Qui vale la stessa logica di stratificazione che sta dietro agli scontorni per le presentazioni: soggetto davanti, messaggio sopra, sfondo pulito dietro. Un'insidia che vale la pena ripetere: la trasparenza è un ingrediente, non un file da consegnare. Entrambi gli store rifiutano i file con canale alfa, quindi appiattisci le esportazioni finali.

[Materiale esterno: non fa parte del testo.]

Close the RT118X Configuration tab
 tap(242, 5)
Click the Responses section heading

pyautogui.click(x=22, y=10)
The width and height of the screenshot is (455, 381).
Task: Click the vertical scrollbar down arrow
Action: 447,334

Una designer al laptop compone grafiche colorate per il marketing di un'app mobile, con lo smartphone sulla scrivania accanto alla tastiera

Localizza e testa prima di fidarti del tuo istinto

Due moltiplicatori di forza che la maggior parte dei team salta:

  • Localizzazione — entrambe le console accettano set di screenshot separati per ogni lingua. Tieni le didascalie su un livello a parte nel file di design, così cambiare lingua richiede minuti e non una riprogettazione. Nei mercati non anglofoni le didascalie tradotte battono sistematicamente quelle in inglese lasciate di default.
  • Test A/B — la Product Page Optimization di Apple ti permette di mettere alla prova fino a tre varianti alternative contro la pagina attuale; Google Play offre gli esperimenti sulla scheda dello store. Cambia una variabile alla volta — il testo della didascalia, l'ordine del primo riquadro, il colore di sfondo — altrimenti non saprai che cosa ha fatto la differenza.

In sintesi

Apri con il tuo vantaggio più forte nei primi due riquadri. Usa cornici dei dispositivi, didascalie in grassetto e soggetti scontornati su sfondi nel colore del brand. Rispetta al pixel le specifiche, appiattisci la trasparenza e lascia che siano i test A/B ad avere l'ultima parola sulle tue opinioni. I tuoi screenshot sono l'ultimo annuncio che la tua app manda in onda prima del pulsante di installazione: falli argomentare a suo favore.